"Il serait facile de qualifier d'insignifiantes les manifestations qui ont eu lieu à Bruxelles et partout en Europe hier, balayant d’un revers de la main la rage de ceux qui n’ont pas d’autre arme", estime The Guardian, selon lequel "le secrétaire de la Confédération des syndicats européens John Monks a raison d’affirmer que les gouvernements européens devraient écouter les travailleurs de la même façon qu’ils écoutent les marchés et que la course à l’austérité pourrait transformer une reprise fragile en récession ou stagnation". Le quotidien suggère ainsi aux gouvernements d’"écouter leurs électeurs lorsqu’ils adoptent des mesures de rigueur".
EUobserver prend le parti de briserle cliché selon lequel les fonctionnaires européens sont des nantis, en rappelant que "les secrétaires, les huissiers et les agents temporaires gagnent rarement plus de 1 400 euros par mois et ont des contrats temporaires". Ce qui pose des problèmes de recrutement dans certains pays, comme le Royaume-Uni, la Suède ou l’Allemagne.

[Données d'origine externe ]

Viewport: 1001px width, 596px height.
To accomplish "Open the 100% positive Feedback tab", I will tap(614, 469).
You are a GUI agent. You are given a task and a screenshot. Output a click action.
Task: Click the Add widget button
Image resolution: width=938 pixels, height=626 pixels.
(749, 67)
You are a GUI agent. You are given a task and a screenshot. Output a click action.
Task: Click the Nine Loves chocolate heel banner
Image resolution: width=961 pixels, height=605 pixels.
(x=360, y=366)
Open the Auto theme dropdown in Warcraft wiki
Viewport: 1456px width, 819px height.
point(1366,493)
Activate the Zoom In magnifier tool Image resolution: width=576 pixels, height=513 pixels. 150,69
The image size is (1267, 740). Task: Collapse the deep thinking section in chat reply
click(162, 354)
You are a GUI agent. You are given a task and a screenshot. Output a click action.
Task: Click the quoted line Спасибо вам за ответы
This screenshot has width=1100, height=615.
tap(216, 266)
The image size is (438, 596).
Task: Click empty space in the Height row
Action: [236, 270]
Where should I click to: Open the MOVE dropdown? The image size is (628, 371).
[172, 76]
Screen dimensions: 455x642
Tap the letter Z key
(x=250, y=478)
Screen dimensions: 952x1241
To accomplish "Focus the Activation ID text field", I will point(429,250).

En Allemagne justement, la Tageszeitung stigmatise l’absence de participation des travailleurs allemands le jour des manifestations européennes : “Quand dans l’Europe entière des luttes sociales et des questions de redistribution [de richesses] sont à l’ordre du jour, seuls quelques activistes [d’Attac] croisent les bras en Allemagne". Le quotidien de gauche suggère que les syndicats, qui représentent six millions de salariés, se mobilisent davantage contre la réforme des retraites ou des allocations de chômage en cours, au lieu de "rester sous les jupons de Mme Merkel".
Que reste-t-il à l'Européen moyen si ce n'est descendre dans la rue ?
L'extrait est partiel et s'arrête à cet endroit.